Ramadan und Fastenzeit verbinden Niedersachsen in gemeinsamer Besinnung
Emma BeckerRamadan und Fastenzeit verbinden Niedersachsen in gemeinsamer Besinnung
Ramadan beginnt am 19. Februar und dauert bis zum 19. März 2026. Der heilige Monat ist geprägt von Fasten, Gebet und gemeinschaftlichen Zusammenkünften. In Niedersachsen haben politische und religiöse Führungspersönlichkeiten Botschaften der Einheit und Besinnung geteilt – zu einer Zeit, in der sowohl Muslime als auch Christen ihre jeweiligen Fasten- und Andachtszeiten beginnen.
Für Muslime ist der Ramadan eine Phase des Fastens von der Morgendämmerung bis zum Sonnenuntergang, gefolgt vom Iftar – der Mahlzeit, die das tägliche Fasten bricht.
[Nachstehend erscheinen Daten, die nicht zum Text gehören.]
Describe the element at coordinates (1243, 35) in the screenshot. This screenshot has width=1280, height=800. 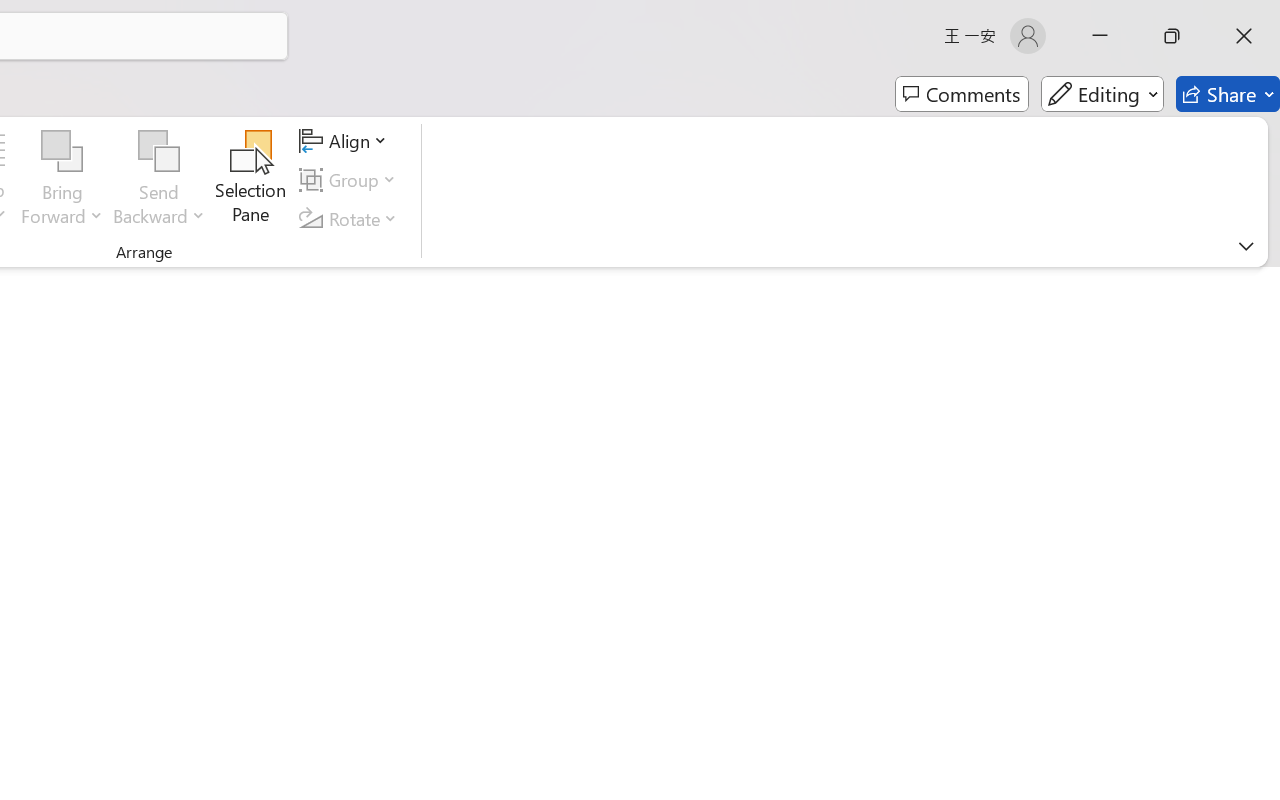
I see `'Close'` at that location.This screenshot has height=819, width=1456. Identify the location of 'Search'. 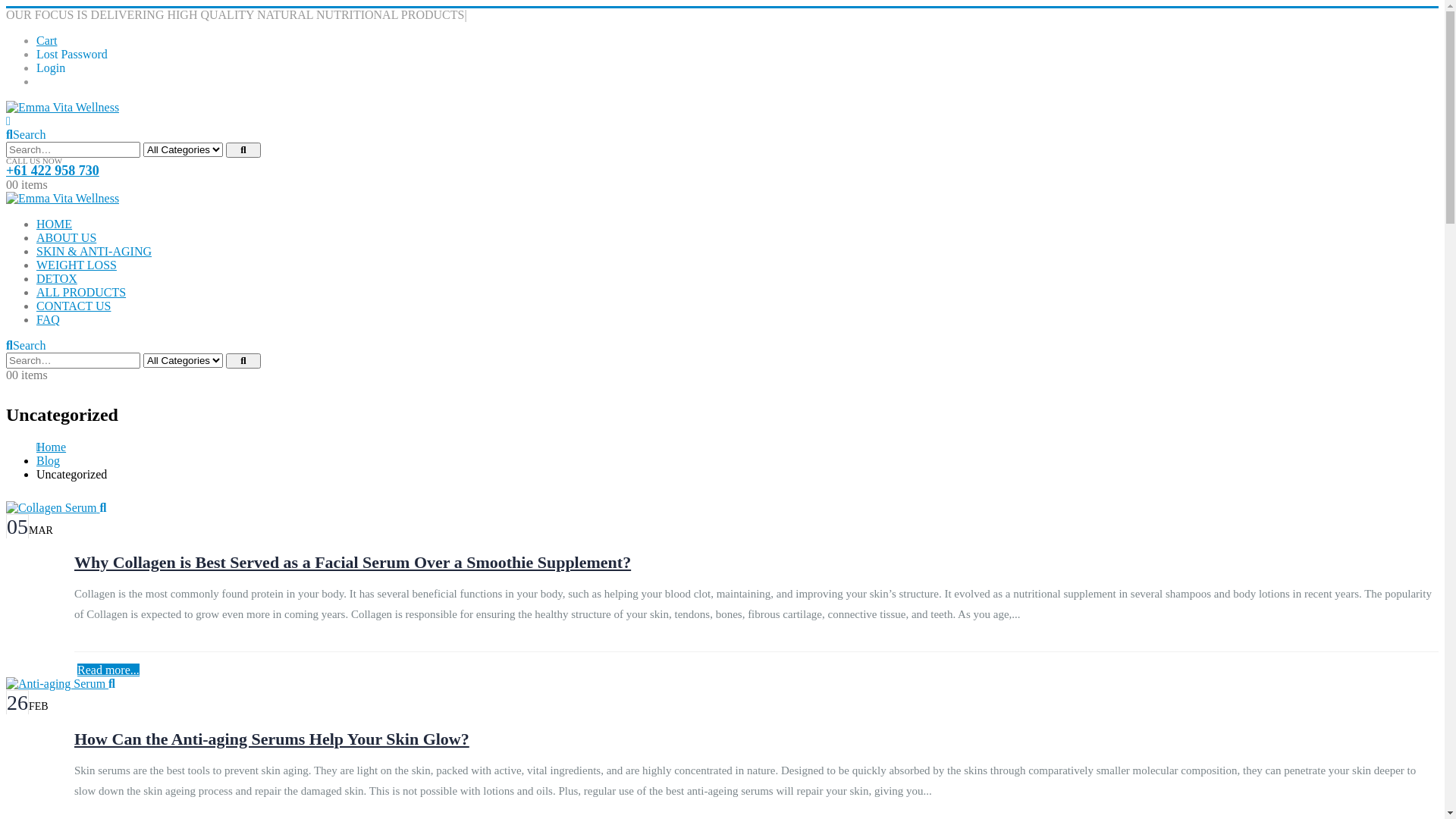
(224, 149).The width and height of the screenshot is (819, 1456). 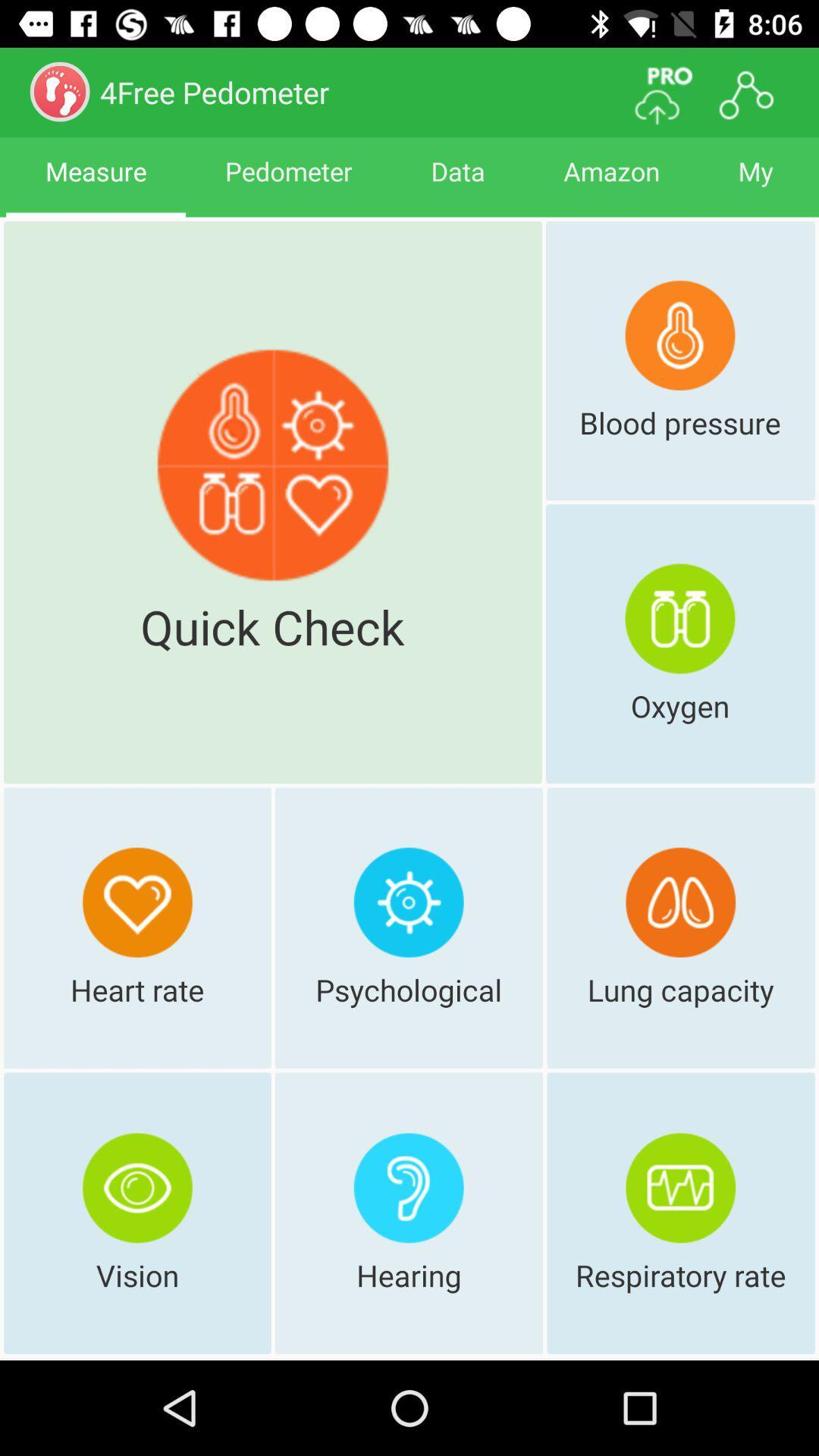 I want to click on icon to the left of amazon, so click(x=457, y=184).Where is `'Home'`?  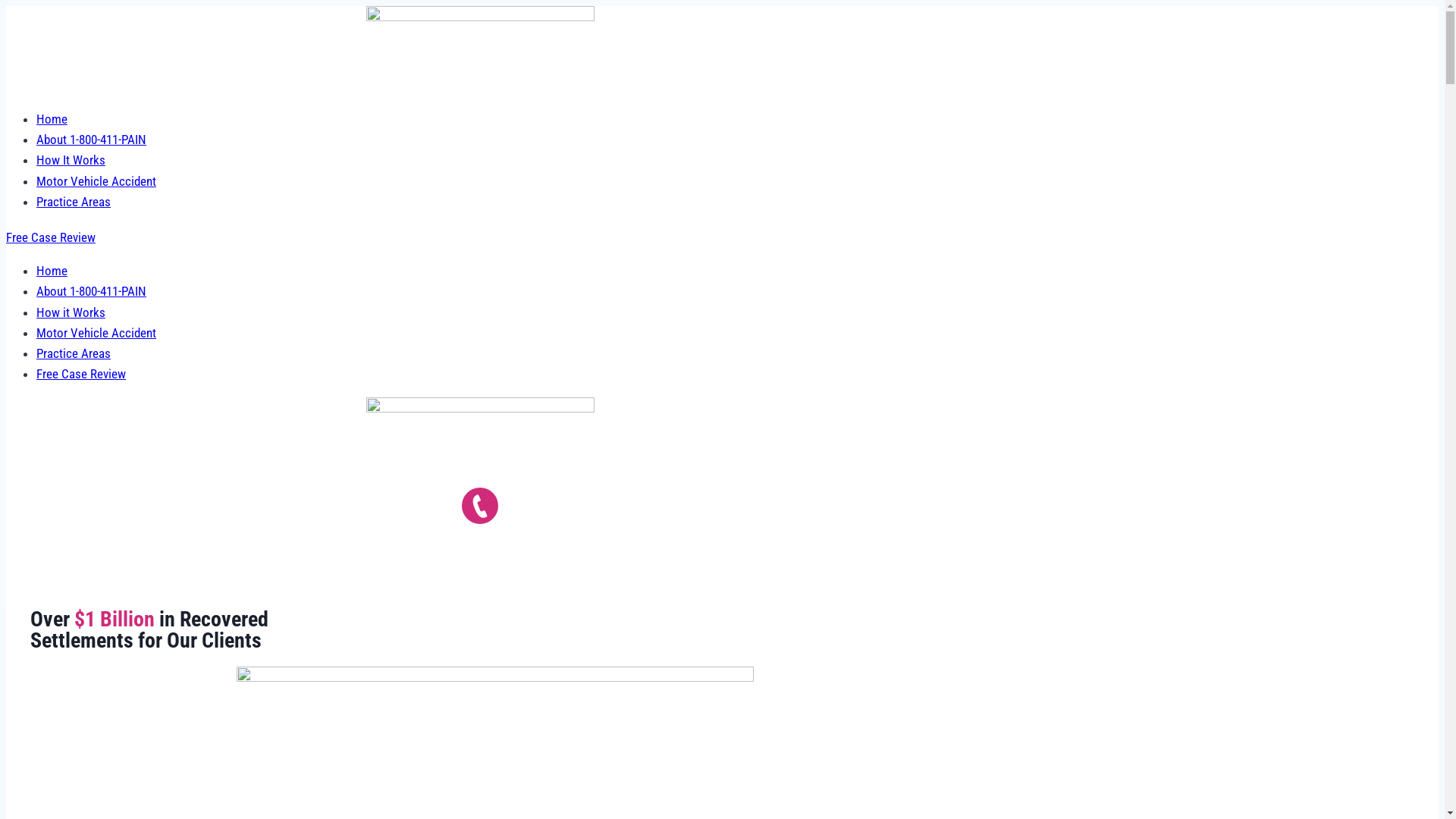 'Home' is located at coordinates (52, 270).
Dieses Ritual stärkt Gastfreundschaft, Gemeinschaftsgefühl und Großzügigkeit unter Familien und Nachbarn. Den Abschluss bildet das Fest des Fastenbrechens, Eid al-Fitr, ein dreitägiges Fest der Dankbarkeit und Freude.
Gleichzeitig haben die Christen in Niedersachsen die 40-tägige Fastenzeit begonnen, die auf Ostern zusteuert. Die evangelische Kirche steht in diesem Jahr unter dem Motto "Mit Gefühl! Sieben Wochen ohne Härte" – ein Aufruf zu Mitgefühl und Selbstreflexion.
Ministerpräsident Olaf Lies richtete warme Worte an beide Gemeinschaften. Er beschrieb den Ramadan als eine Zeit der Besinnung, des Gebets und des Zusammenhalts und rief die Menschen dazu auf, Wertschätzung, Empathie und gegenseitige Unterstützung zu zeigen. Die Landesbeauftragte Deniz Kurku schloss sich diesen Gedanken an und betonte die Bedeutung von Einheit und Vielfalt in der niedersächsischen Gesellschaft. Kurku wünschte allen zudem eine gesegnete und friedvolle Fastenzeit.
Die zeitgleichen Andachtszeiten von Ramadan und Fastenzeit unterstreichen die gemeinsamen Werte der Besinnung und Gemeinschaft in Niedersachsen. Führungspersönlichkeiten ermutigten die Bürgerinnen und Bürger, in dieser heiligen Zeit Empathie und Solidarität zu leben. Auf den Ramadan folgt Eid al-Fitr, das mit drei Tagen festlicher Begegnungen das Ende der Fastenzeit markiert.